The University of Rochester Medical Center has opened the doors on a unique and innovative program that provides comprehensive evaluation, care, and support for people and families coping with Alzheimer’s disease and other causes of progressive memory loss. The new Memory Care Program is located at Clinton Crossings and is staffed by a multi-disciplinary team of clinicians, including specialists in neurology, psychiatry, geriatrics, neuropsychology, social work, nurse practice, and marriage and family therapy.
“Memory disorders are complex problems that have a profound impact on the quality of life of both patients and their families,” said URMC neurologist Fred Marshall, M.D., director of the new Memory Care Program. “Effective treatment requires a coordinated approach involving access to a team of clinicians that can help address the many facets of these diseases.”
“This clinic will serve as a foundation for efforts to improve and expand the care we provide to patients and their families,” said URMC psychiatrist and the William and Sheila Konar Endowed Professor Anton P. Porsteinsson, M.D. “It brings together all of the necessary clinical resources and services under one roof and creates a platform for growth to meet the growing demand for care for individuals with memory disorders.”

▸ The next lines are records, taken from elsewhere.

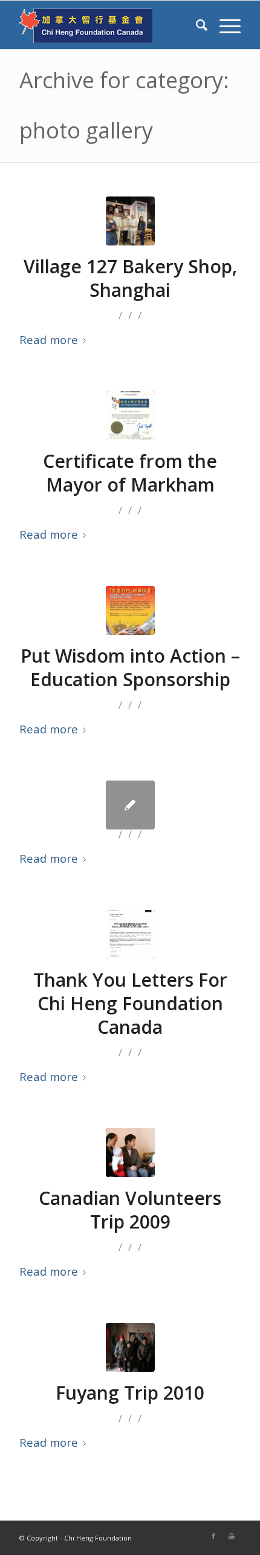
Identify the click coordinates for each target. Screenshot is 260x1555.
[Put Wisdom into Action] (130, 610)
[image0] (130, 220)
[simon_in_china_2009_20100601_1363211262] (130, 1152)
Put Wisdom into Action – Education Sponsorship (130, 667)
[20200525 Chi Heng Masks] (130, 934)
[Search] (195, 25)
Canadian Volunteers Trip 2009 (130, 1210)
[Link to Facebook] (213, 1536)
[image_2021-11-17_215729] (130, 415)
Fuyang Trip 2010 (130, 1392)
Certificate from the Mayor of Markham (130, 473)
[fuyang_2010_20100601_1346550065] (130, 1347)
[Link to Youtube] (232, 1536)
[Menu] (224, 25)
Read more (48, 339)
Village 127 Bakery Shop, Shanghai (130, 278)
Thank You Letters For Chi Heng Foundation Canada (130, 1003)
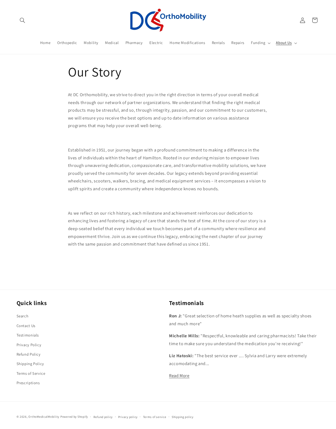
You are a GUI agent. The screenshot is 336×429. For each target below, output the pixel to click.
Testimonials (28, 335)
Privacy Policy (29, 344)
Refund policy (103, 417)
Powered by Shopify (74, 417)
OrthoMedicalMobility (43, 417)
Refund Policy (29, 354)
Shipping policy (182, 417)
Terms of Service (31, 373)
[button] (23, 20)
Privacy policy (128, 417)
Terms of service (154, 417)
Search (23, 315)
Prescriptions (28, 382)
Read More (179, 375)
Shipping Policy (30, 363)
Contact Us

The new program meets a vital unmet community need, and will be collaborating extensively with local organizations such as the Alzheimer Association to provide “wrap-around” support services for caregivers, patients, and families in Rochester and surrounding communities. Until now, there has not existed a comprehensive and integrated approach to diagnosing and providing long-term treatment and support for patients and their families that evolves as the disease progresses.
“In terms of resources it is important to understand the scope of the disease,” said David Midland, president of the Rochester and Finger Lakes Alzheimer’s Association. “It starts off very modestly with people realizing they have memory issues and then it progresses over a period of time to where it becomes a debilitating disease. So the type of care that is required depends upon the stage of the disease and as people progress, the amount of care, the intensity of care, become significant.”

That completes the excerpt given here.